Thanks to Theo J Ellis, Anime Motivation!
#25-Words that Sell
If there is a book that I would buy another copy just to frame it, or have it preserved by having it frozen, buried in the ground or whatever so another entrepreneur could retrieve it in 1000 years from now, that book would be Words that Sell by Richard Bayan. Basically it is a reference, or kind of like a Thesaurus for business owners. It’s very helpful especially when writing sales copies but it is also very helpful to improve your communication skills when it comes to just about anything including business negotiations. As a sales person, you need to know how to talk. If you don’t know how to talk; you have to at least know how to type. But the principle is the same: Your words make the sales. Regardless of what the medium is. A crappy video but with amazing script tempting its viewers to buy a product is actually really great video advertisement. A website without text content wouldn’t rank easily on Search Engine. Words are omnipotent.
Thanks to Nadzrul Hanif, Mindtrick Photography!
#26-Ray Dalio – Principles
This book by the founder of US’s biggest hedge fund goes through Dalio’s work and life principles that he says allowed him to be successful. The reason why I think this is the best business book is that if you get a guide to something (say SEO, influencer marketing etc) then by a year or so after publishing it’s outdated and much less useful. Instead, Dalio lays out his work and life principles that gave him the proper mindset required for success. His policies of radical openness, transparency and a meritocratic work environment is something which I wish every organization I work at in the future will adopt. He also includes handy worksheets so you can practice what he’s teaching you straight away. This book is one of those that will stick with you, and I’m looking forward to rereading it again in the future.

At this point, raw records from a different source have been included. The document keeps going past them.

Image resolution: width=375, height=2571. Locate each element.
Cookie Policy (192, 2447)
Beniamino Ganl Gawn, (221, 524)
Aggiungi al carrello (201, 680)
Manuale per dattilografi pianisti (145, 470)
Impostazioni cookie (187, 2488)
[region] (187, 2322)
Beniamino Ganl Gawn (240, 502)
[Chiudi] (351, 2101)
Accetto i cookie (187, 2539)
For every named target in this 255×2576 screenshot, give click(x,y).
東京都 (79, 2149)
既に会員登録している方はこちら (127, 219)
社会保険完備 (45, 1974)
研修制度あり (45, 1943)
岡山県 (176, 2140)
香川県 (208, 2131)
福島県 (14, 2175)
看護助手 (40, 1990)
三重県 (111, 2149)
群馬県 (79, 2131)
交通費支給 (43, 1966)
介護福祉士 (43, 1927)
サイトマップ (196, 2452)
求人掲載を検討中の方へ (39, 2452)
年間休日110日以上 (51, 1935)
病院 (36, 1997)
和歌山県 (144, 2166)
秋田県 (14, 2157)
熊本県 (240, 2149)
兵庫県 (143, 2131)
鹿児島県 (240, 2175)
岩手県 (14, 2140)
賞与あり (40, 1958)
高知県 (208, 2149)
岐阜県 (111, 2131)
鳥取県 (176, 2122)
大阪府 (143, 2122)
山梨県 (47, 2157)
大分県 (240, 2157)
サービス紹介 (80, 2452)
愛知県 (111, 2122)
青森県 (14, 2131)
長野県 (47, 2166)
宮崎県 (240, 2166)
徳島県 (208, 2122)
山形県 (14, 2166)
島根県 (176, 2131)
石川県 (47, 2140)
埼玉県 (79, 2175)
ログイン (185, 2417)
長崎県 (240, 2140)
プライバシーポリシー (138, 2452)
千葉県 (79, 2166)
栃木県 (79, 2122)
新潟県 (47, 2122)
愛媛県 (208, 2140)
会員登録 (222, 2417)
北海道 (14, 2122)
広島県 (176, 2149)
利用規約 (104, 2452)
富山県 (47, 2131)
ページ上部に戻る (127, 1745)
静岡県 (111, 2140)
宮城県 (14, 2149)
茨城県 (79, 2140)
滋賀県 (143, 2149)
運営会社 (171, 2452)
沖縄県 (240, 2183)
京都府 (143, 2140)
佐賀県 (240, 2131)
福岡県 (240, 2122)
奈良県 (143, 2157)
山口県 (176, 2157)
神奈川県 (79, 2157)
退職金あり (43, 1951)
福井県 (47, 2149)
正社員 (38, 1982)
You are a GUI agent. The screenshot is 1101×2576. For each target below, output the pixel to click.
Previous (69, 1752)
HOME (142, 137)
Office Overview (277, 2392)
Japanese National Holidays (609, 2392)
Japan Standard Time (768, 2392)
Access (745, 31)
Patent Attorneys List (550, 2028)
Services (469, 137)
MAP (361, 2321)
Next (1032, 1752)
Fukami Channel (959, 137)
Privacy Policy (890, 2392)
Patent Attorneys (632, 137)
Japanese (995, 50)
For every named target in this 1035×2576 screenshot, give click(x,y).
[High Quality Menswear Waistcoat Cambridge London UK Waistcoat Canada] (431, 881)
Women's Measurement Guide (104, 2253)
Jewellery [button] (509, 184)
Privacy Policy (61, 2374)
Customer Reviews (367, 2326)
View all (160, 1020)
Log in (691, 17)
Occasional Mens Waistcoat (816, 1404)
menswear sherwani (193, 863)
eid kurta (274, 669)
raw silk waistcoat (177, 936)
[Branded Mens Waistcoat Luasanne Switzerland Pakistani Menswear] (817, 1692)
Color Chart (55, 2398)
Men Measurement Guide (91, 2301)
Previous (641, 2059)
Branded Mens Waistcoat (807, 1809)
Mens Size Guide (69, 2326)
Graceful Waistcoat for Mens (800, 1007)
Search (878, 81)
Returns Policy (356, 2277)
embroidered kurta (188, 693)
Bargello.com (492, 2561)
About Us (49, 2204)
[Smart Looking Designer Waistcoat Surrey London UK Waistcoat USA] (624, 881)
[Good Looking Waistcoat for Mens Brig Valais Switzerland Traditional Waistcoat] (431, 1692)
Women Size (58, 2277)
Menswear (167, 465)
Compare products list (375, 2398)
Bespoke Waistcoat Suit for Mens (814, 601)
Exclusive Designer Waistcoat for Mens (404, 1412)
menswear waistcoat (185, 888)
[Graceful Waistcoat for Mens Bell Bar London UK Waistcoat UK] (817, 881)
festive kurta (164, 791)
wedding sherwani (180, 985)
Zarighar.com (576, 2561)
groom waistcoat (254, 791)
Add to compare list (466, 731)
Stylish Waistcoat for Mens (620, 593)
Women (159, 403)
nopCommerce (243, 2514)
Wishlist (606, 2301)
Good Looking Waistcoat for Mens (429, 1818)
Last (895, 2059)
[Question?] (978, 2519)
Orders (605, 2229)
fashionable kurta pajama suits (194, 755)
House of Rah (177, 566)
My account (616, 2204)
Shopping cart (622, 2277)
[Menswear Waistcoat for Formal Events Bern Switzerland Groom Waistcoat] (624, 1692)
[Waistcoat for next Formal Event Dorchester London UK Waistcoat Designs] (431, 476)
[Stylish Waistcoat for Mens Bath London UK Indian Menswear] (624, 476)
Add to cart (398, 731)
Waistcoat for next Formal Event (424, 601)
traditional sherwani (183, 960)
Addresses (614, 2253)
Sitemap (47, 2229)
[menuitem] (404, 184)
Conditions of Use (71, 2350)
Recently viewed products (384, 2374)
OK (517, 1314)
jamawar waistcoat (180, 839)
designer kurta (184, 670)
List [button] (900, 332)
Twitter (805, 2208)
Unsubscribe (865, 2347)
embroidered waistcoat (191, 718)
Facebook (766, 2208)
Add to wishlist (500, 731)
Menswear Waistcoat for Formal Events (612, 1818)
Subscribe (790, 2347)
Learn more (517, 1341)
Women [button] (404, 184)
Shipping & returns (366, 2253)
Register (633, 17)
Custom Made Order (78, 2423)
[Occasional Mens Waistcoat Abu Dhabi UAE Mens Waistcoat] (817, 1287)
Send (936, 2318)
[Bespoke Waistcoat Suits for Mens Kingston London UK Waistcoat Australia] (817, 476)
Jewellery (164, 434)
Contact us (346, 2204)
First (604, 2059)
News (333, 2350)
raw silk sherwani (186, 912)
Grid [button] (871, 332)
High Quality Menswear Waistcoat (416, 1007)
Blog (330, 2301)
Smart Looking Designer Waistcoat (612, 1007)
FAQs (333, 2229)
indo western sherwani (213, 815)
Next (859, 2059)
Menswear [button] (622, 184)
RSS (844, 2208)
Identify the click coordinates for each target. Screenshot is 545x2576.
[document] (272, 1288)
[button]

Thanks to Joseph Coulburn, Better Nutritional Science!
My favorite business book is Work Rules! by Laszlo Bock. One of the biggest challenges companies face relates to the hiring and retention of employees. The pace of technological advancements has accelerated change in all industries and companies that succeed in adapting and growing have a common theme: engagement and retention of top talent. Work Rules! provides fascinating insights that show how the company succeeded in building perhaps the world’s greatest collection of talent. From identifying a philosophy, important hiring practices, and engagement of talented individuals through goal alignment, Bock provides great detail relating to how companies can re-think an often-overlooked function like HR that’s critical to a company’s success. The book is a must-read for leaders that seek to create lasting change by building high-performing teams.
Thanks to Carlos Castelán, The Navio Group!